Así, amor-azar es ruta efímera,

estéril, vaga

en donde el ser se rezaga y se pierde,

como en gruta

olorosa a feliz fruta que recuerda al paraíso,

que, en cambio,

no es más que el piso donde se pudre y se arde,

donde siempre llega tarde del ya salvado el aviso.

 

Pues de salvarse no hay un modo:

la majestad es lograda:

cruel corona arrebatada a todo el azar,

el lodo,

a los salmos de acomodo

entonados por el trasgo que tienta

y muestra el hallazgo fugaz de la doble vida,

de la carne compartida en un lecho que no yazgo.

 

Inquiero: la duda lenta me carcome en el escape:

después del azar: ¿qué late?

¿qué sigue a la sed violenta?: ¿la duda? ¿la paz?

¿la afrenta de oponerse al mar?

¿el ruego?

¿Quién sabe el naipe y su juego?

¿Quién no sucumbe?

¿es piel sana

y cuenta una historia vana

que no comienza en el fuego?

 

*Luis Cernuda

 

 

 

MIENTRAS AGONIZO

 

—Morir de una causa injusta como si fuera un disparo.

—Ser pasto del desamparo que sobrevive a la justa.

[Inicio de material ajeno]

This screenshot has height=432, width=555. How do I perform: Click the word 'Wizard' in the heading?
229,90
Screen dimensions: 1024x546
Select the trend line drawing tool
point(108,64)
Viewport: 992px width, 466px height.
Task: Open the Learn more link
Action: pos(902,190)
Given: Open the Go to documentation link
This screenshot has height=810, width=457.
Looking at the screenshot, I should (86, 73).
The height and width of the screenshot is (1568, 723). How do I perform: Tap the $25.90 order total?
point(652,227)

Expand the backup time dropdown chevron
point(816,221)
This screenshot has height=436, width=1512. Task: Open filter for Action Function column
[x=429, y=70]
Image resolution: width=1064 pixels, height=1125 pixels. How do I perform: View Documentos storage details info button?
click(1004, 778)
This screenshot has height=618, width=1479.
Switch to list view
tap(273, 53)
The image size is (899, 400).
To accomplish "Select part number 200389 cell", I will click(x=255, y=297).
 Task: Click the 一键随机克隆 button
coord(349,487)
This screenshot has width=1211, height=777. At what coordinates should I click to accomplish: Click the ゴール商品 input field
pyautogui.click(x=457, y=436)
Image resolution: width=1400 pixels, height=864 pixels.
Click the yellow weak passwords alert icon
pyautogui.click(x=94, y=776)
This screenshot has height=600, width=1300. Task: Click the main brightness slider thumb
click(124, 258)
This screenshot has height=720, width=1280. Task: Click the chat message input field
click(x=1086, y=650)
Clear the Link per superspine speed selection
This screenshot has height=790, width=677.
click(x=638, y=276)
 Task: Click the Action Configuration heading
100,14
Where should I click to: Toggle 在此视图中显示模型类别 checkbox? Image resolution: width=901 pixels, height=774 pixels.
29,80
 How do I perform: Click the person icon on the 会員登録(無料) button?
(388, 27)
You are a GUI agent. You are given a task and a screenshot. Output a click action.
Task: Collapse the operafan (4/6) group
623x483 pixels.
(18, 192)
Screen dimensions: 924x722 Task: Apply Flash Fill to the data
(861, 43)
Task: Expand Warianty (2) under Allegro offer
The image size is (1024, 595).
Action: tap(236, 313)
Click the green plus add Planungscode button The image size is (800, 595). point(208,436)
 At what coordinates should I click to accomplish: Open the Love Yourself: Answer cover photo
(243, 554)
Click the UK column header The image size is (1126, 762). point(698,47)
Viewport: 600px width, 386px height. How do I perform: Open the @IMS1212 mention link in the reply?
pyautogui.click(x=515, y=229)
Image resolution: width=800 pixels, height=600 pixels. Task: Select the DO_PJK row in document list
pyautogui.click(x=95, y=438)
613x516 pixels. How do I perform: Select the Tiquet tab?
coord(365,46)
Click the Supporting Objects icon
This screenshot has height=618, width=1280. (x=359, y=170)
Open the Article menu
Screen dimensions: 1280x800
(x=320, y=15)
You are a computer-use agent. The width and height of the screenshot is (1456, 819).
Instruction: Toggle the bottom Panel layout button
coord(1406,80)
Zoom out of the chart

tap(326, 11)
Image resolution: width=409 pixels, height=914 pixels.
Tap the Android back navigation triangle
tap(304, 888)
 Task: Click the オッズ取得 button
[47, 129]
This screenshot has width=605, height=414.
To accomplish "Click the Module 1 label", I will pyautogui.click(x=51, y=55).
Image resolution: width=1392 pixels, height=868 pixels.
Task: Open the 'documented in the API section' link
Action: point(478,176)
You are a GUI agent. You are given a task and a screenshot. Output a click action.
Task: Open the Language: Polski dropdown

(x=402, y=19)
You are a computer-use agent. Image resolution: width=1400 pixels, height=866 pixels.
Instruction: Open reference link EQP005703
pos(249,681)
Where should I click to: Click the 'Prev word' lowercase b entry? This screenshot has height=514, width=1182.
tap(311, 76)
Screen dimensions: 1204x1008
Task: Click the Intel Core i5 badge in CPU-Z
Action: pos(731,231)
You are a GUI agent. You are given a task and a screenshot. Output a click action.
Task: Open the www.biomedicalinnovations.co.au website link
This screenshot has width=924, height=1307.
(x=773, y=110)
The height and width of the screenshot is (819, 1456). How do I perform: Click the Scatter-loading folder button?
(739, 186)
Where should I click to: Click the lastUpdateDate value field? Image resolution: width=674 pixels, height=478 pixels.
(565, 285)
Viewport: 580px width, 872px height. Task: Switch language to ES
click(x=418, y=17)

—El impacto de una fusta recibir en pleno pecho:

formas de ganar el lecho,

de adelantarse al final

y la huella marginal, una vez más, es un hecho.

 

Formas que la muerte toma

o que adopta el abandono,

que es la muerte otro tono

y a la esperanza otro idioma,

confuso,

sin punto o coma que aclare voz y sentido,

que haga música del ruido emitido en la agonía,

que no sabe de obra pía

ni lástima ante un quejido.

 

La muerte es doble llamada,*

doble frío que cortar,

doble pérdida de hogar,

doble abismo,

llamarada,

doble certeza ganada aprecio alzado y maduro,

como floración de muro donde el caracol lamenta,

de su rastro,

la tormenta mínima y frágil,

de oscuro designio y parco tañer,

doble también en su gracia severa

en el viaje hacia la nada

                         que ha de tener,

que no es nada,

sino ser en otro estado,

otro punto

donde no es más que un conjunto que arrastra su casa

 

al mar

y se construye otro lar,

pobre y vacío,

difunto.

 

Antes de ser ya sabía,

—sin saber qué lo esperaba—

que la muerte lo acechaba,

que su eternidad perdía,

que el amor consumiría

(es enviado del cese)

lo que arriba y anochece,

lo que tiene, lo que vale.

Sabía que el amor no sale sin que la muerte lo bese.

 

Formas de morir,

complejas formas de dejar lo amado:

caracol-hombre expulsado:

culpables, necios, parejas.

Formas y color de rejas que vienen de muerte doble,

que son el lento redoble del paso a otra mañana,

del amor y su campana hecha del llanto más noble.

 

*Sobre un verso de José Ramón Sánchez

 

 

 

NIEBLA

 

Todo hueco, todo vano,

todo virtud y vacío,

todo conduce al hastío,

todo se fue, todo insano,

todo de vuelta al gusano y a la peste

y a la hormiga,

todo produce fatiga,

todo se va,

nada queda,

todo es la lluvia que rueda

y que a otras irriga.

 

Digo,

busco,

me incorporo.

 

La verdad, ¿en dónde hallarla?

¿Cuál la ruta de encontrarla?

¿Dónde plomo dónde oro?

¿Cómo saber escuchar en Babel

y asegurar una arista de mi vida,

o ya está lista para dejar el tropel?

  

 

 

 

De cómo un verso de Lezama contiene toda eternidad y otras regiones

El tiempo lleva los colores de la voz:
retorna y salta la distancia nuevamente.
El tiempo es eco de la imagen que se escapa
que no comprende su volver y su apariencia
no sabe el ritmo de su mármol hecho verso.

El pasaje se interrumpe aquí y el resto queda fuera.